Linda Brent once wrote that beauty was a slave girl’s curse, and to paraphrase a famous Louis Farrakhan speech from 1990, intelligence for a black boy is its own kind of curse too. My favorite running buddy Courtney from P.S. #66, my old elementary school, where I was the pet, and who wouldn’t always let me run with him, apparently was unable to do much with his great gift. I heard once that he was in Sing Sing, in New York, which maybe for a Baltimore guy is a certain kind of achievement.

When I walk into the church, I greet another classmate of mine from #66, who lived on my same block, and who had conquered his checkered past. Rock gives me intimate details about what led up to Chris’s shooting, the kinds of things people who served prison terms would know. I never tell Rock that, shortly before he lost ten years of his life, he shamed me away from drugs.

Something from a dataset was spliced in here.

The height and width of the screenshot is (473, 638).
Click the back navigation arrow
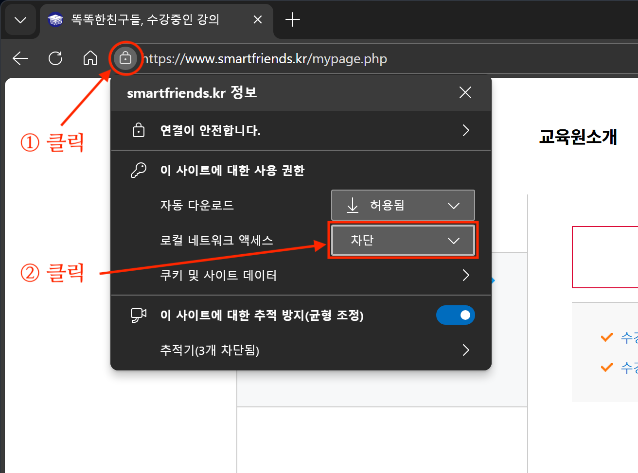20,59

During the funeral I sit next to another old friend from my old block. In high school we had an exclusive club that used to throw parties at nightclubs downtown. Now an Iraq veteran with a bad back—he slipped a disc lifting the dead—he works as a correctional officer at a state facility in Anne Arundel County. I ask him if he selected a prison in the southern part of the state near Annapolis to deliberately avoid having to deal with an inmate population from our old neighborhood, which is typically housed in Jessup, Hagerstown, or at the Eastern Shore. Throughout the viewing of the body, he banters and giggles and talks about people from where we grew up. His mood is light, but he sees it as a duty to be here, as do a few other of Chris’s friends who became police officers. He checks his watch since he is on his way to a food shelter to spend a few hours preparing Christmas meals for the needy. Chris was a loose affiliate of our group, which later lent itself, after college didn’t work out for much of our crew, to a kind of loose knit brotherhood in nod. My buddy moved away from partying after a car accident nearly took his life and left him in an intensive care ward. I got away to college.

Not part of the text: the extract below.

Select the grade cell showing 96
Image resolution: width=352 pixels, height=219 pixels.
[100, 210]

The twenty-five car funeral procession to the cemetery is joined along McCullough Street and Liberty Heights Avenues by gutsy African American drivers gaining advantage in the rough jousting of cars through the city streets. It strikes me as willful heedlessness, as if the land holds nothing sacred. The cortege leads us inadvertently through the old neighborhood. We drive down Liberty Heights and I recognize the old Our Lady of Lords yard where we played football, and the barbershop at Edgewood where Mr. Barnes and Mr. Ratliff expertly tapered our fades, the “bars”—cut-rate carry outs—where we first copped malt liquor and fortified wine, and the stoops and alleyways and corners where we tried ourselves. Further down Liberty Heights we pass more of the churches. The last time I stood in All Saints it was for Donald’s nighttime funeral. He was born the same year as Chris. I notice the fast food restaurant that people said Chris robbed back-in-the-day, which became a Johns Hopkins healthcare community outlet, which has now been bought by Leroy Dyett, the neighborhood undertaker.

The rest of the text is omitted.